WORK ORDER » Your task is to copy every line of the records below that contains "input".

(Saved data entries)
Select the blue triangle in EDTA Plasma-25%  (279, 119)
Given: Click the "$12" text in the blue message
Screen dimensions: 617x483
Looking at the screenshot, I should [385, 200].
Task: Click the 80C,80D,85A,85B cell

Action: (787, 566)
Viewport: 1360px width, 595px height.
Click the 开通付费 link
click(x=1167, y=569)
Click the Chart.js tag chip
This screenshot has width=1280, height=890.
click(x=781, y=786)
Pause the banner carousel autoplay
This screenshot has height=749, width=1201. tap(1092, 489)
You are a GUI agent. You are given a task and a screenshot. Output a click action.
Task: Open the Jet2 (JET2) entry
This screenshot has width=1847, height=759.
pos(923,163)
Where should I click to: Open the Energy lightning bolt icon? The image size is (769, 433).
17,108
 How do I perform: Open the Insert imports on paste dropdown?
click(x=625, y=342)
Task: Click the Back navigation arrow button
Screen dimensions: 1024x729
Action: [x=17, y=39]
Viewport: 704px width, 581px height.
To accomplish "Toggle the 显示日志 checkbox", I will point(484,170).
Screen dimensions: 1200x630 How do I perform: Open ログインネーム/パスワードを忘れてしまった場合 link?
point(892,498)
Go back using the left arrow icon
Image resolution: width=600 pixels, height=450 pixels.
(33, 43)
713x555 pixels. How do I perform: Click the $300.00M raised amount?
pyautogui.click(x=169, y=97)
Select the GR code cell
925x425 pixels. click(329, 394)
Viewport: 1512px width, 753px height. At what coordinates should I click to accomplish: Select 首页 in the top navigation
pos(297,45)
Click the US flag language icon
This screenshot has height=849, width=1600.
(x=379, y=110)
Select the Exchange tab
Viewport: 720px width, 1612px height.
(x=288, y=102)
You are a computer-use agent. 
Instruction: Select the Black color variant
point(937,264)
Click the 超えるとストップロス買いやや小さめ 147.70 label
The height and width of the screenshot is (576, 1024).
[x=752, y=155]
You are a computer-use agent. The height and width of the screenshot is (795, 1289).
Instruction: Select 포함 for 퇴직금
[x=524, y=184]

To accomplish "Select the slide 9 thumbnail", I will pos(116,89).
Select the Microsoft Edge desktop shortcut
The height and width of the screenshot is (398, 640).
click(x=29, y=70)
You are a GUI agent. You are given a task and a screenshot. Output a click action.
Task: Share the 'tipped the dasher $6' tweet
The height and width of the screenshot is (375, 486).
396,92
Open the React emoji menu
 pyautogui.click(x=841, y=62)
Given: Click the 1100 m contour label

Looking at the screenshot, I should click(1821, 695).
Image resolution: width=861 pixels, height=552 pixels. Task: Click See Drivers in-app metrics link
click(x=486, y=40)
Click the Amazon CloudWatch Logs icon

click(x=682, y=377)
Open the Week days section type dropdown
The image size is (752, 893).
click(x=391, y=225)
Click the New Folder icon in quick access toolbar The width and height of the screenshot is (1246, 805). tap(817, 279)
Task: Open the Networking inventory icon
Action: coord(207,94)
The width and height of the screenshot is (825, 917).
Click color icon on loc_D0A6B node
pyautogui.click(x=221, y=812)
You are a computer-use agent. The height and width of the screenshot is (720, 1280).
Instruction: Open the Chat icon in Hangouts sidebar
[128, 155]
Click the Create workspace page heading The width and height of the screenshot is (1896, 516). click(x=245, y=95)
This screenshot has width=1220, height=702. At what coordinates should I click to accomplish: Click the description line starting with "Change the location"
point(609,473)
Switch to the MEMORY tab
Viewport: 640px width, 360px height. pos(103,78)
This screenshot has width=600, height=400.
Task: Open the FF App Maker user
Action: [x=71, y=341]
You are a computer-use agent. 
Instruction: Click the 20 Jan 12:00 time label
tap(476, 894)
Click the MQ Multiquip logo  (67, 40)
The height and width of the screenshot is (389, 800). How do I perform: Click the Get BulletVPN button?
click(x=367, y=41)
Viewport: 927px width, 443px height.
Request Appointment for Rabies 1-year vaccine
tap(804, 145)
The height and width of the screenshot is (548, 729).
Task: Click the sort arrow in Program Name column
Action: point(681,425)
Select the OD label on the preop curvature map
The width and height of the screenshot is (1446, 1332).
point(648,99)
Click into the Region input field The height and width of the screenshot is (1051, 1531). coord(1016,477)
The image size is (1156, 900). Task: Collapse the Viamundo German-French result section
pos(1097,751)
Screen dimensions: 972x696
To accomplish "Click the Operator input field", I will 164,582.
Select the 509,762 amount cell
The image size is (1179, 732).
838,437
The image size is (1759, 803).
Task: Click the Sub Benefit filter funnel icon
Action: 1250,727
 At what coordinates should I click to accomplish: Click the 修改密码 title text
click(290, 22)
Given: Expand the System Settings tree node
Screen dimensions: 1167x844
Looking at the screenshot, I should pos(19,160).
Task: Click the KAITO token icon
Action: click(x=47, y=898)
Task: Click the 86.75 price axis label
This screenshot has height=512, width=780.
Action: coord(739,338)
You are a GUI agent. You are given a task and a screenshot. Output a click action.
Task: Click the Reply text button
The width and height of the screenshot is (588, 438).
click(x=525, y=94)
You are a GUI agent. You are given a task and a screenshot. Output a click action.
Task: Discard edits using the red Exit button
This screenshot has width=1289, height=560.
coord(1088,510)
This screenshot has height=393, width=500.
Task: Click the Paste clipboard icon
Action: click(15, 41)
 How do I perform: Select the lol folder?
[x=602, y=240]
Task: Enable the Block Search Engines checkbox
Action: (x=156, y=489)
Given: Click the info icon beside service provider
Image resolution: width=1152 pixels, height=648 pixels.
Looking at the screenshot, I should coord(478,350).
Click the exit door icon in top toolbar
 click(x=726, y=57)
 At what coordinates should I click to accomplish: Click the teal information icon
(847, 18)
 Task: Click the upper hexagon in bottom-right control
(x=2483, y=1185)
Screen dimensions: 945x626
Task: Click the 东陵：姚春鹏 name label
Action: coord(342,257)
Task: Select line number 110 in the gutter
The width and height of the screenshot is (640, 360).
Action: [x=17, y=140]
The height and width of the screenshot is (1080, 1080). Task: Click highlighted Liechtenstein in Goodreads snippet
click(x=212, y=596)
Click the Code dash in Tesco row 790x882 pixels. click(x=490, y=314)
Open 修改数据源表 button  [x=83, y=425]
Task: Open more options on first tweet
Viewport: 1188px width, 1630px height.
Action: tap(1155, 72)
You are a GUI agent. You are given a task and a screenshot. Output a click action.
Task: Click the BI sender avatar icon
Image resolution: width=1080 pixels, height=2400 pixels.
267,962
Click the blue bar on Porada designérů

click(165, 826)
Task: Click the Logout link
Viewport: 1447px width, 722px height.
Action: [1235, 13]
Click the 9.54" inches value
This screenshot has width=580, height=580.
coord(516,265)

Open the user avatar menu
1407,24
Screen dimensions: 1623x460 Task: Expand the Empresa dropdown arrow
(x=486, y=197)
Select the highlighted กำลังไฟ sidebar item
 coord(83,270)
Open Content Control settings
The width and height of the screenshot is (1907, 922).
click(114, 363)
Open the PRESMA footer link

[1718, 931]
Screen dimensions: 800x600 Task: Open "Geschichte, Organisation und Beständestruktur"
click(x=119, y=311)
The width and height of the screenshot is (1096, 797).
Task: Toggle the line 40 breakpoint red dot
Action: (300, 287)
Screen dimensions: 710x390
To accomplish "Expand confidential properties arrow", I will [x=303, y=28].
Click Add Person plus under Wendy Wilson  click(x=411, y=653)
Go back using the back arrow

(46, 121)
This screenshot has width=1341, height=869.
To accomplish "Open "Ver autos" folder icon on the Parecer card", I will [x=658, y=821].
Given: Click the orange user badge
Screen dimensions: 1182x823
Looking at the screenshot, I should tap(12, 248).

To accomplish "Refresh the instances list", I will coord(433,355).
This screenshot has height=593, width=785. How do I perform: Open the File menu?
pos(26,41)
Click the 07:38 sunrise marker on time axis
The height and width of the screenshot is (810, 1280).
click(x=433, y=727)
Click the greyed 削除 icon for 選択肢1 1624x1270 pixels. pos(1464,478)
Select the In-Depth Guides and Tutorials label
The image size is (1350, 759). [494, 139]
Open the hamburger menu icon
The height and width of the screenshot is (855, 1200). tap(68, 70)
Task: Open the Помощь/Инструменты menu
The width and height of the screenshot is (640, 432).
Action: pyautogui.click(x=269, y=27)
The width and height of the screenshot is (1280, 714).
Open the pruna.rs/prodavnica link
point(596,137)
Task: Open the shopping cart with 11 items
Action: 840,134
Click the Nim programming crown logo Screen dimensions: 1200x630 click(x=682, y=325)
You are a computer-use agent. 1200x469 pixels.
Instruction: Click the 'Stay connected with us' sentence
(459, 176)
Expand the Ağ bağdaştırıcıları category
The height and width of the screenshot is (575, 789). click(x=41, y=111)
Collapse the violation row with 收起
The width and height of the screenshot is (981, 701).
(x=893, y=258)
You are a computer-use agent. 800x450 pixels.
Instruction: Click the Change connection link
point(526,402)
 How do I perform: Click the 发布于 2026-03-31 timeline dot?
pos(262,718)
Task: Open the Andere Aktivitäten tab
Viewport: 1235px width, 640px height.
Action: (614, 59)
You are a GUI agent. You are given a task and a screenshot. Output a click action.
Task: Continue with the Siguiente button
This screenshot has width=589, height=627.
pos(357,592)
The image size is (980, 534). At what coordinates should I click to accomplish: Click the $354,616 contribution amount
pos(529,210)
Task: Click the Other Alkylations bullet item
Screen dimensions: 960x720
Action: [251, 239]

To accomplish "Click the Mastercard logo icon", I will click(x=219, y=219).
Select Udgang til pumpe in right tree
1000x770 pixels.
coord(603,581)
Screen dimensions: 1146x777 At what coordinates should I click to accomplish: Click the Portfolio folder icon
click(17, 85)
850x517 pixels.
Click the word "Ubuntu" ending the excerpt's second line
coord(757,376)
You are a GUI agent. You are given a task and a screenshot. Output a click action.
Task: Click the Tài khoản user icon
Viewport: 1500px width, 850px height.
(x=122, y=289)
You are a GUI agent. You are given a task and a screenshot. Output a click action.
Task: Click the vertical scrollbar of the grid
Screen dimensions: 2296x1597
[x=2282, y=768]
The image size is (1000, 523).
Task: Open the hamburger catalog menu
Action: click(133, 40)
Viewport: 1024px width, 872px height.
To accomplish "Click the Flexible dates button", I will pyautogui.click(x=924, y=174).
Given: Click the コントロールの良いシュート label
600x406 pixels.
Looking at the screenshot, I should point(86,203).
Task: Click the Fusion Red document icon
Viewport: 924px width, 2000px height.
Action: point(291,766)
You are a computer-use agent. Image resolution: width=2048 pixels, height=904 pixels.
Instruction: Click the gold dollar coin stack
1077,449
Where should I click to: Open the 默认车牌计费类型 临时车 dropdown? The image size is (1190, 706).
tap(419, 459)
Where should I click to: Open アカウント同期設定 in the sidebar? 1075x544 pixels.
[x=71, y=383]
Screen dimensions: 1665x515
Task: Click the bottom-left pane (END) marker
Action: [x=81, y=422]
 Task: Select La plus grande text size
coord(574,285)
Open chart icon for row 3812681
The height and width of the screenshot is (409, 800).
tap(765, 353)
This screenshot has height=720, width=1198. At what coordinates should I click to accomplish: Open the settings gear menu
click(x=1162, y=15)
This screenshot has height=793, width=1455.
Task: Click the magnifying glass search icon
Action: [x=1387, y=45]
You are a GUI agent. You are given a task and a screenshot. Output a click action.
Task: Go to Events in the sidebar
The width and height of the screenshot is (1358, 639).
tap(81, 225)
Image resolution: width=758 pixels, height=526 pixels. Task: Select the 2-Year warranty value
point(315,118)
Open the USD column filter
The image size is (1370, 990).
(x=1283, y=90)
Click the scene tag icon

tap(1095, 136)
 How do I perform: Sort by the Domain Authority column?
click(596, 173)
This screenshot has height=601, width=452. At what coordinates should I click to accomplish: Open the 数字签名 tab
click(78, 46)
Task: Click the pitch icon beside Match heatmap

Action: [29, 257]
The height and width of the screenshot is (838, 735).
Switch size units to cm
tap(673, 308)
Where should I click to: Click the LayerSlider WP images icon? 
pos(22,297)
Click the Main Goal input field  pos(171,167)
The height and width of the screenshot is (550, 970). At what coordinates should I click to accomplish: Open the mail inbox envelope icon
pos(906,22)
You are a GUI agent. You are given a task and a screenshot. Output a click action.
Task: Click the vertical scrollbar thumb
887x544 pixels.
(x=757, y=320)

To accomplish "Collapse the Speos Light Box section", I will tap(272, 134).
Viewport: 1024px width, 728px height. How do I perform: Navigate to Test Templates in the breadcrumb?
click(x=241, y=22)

TASK ANSWER »
Click into the Region input field The height and width of the screenshot is (1051, 1531). coord(1016,477)
To accomplish "Click the Operator input field", I will 164,582.
Click the Main Goal input field  pos(171,167)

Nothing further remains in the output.